ANZEIGE
ANZEIGE
ANZEIGE
| 14:28 Uhr

Kommunales
Wasserrechtliche Erlaubnis ist Richtschnur

Schleife. Besitzer von Biokläranlagen in Schleife können, aber müssen sich nicht an die jetzt entstehende zentrale Leitung anschließen lassen.

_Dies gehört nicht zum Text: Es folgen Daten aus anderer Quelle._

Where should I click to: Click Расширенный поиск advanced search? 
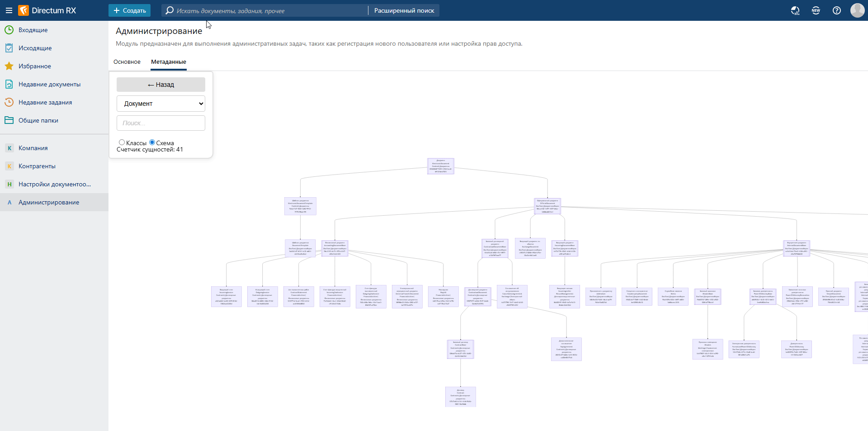(x=404, y=10)
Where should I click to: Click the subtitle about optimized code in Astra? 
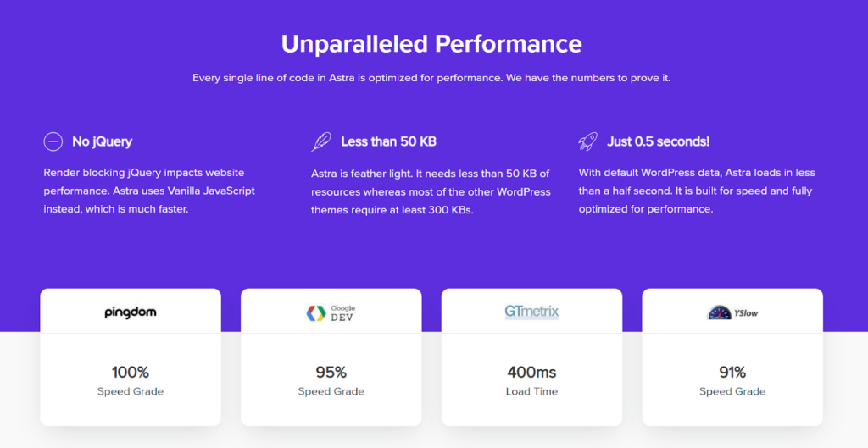(x=431, y=78)
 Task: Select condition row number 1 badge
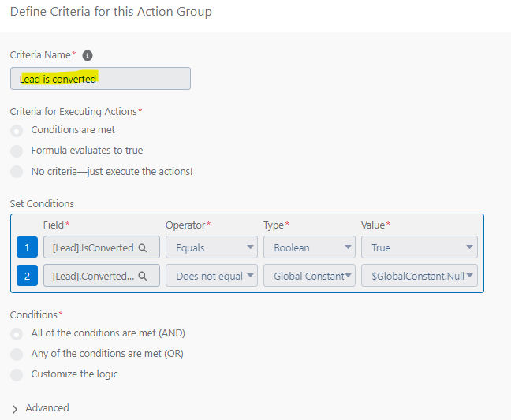tap(27, 247)
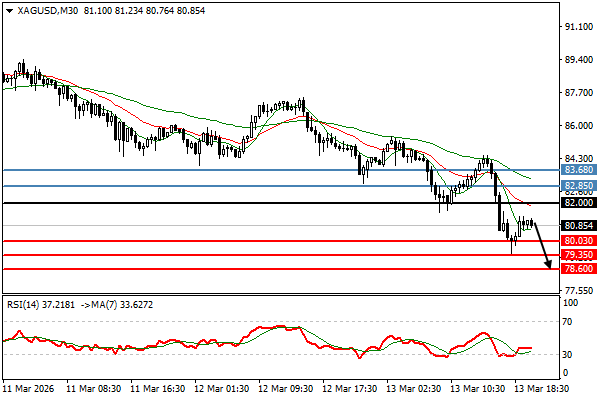600x400 pixels.
Task: Select the 79.350 red support tag
Action: coord(578,255)
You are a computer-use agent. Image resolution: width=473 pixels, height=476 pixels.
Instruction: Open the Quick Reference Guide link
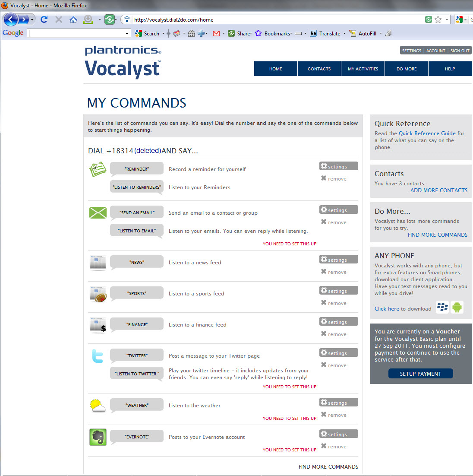click(427, 133)
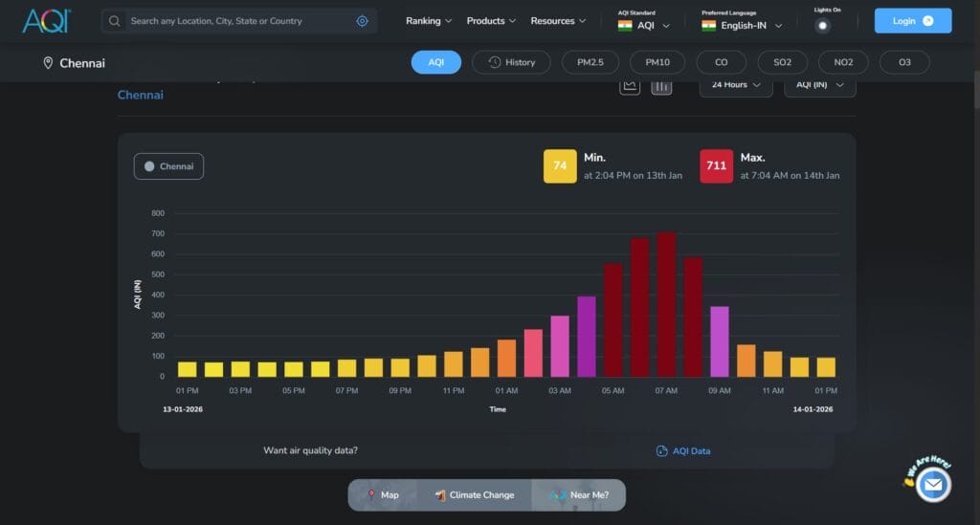Open the Ranking menu
The height and width of the screenshot is (525, 980).
[x=429, y=21]
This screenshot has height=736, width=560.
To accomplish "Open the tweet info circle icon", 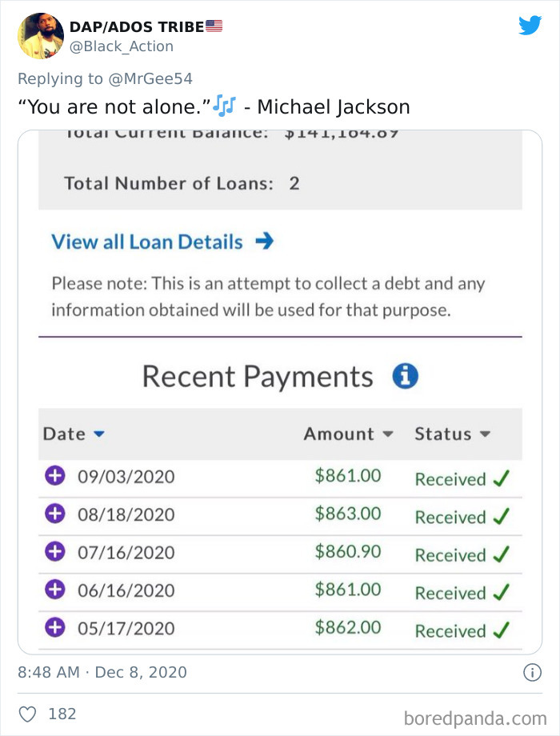I will [532, 672].
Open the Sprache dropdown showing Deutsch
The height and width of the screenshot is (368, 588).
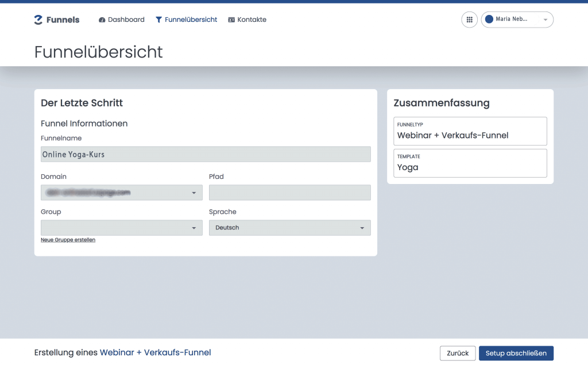[289, 228]
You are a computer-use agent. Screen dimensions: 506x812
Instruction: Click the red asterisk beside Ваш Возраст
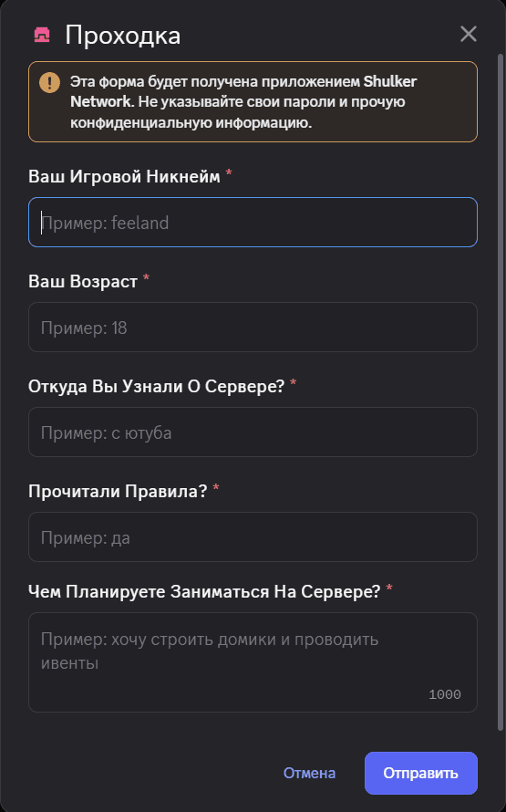[x=146, y=280]
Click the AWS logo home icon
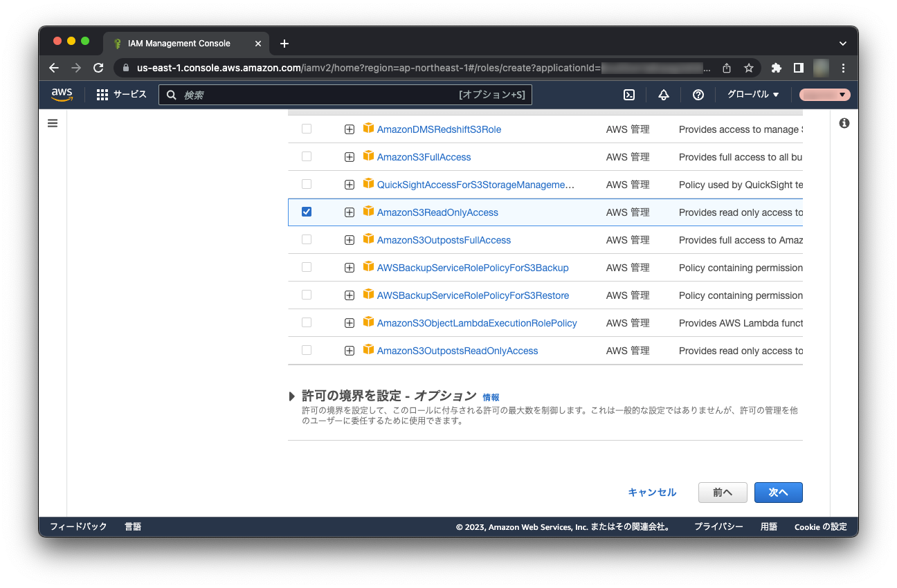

Die Kommune lässt Straße um Straße mit einer zentralen Abwasserentsorgung erschließen. Einige Anwohner, die bis 2015 ihre dezentrale Kleinkläranlage auf Bio umstellten, sind unsicher, ob sie die Grundstücke jetzt dennoch an die zentrale Leitung anschließen müssen. Bauamtsleiter Steffen Seidlich: „Wie lange die dezentrale Anlage betrieben werden kann, hat die Untere Wasserbehörde in der wasserrechtlichen Erlaubnis festgeschrieben. In der Regel sind es 15 Jahre.“

Aber es gibt auch Bescheide aus der Zeit kurz nach der Wende, die verweisen auf den sofortigen Anschluss an die zentrale Abwasserleitung. Der Amtsleiter macht deutlich, dass aber auch der, der eigentlich noch jahrelang Zeit hätte, schon jetzt auf zentrale Entsorgung umsteigen kann. Vorausgesetzt, am Grundstück führt diese Leitung entlang. „Dann muss derjenige genauso die Anschlussbeiträge bezahlen“, erklärt Steffen Seidlich.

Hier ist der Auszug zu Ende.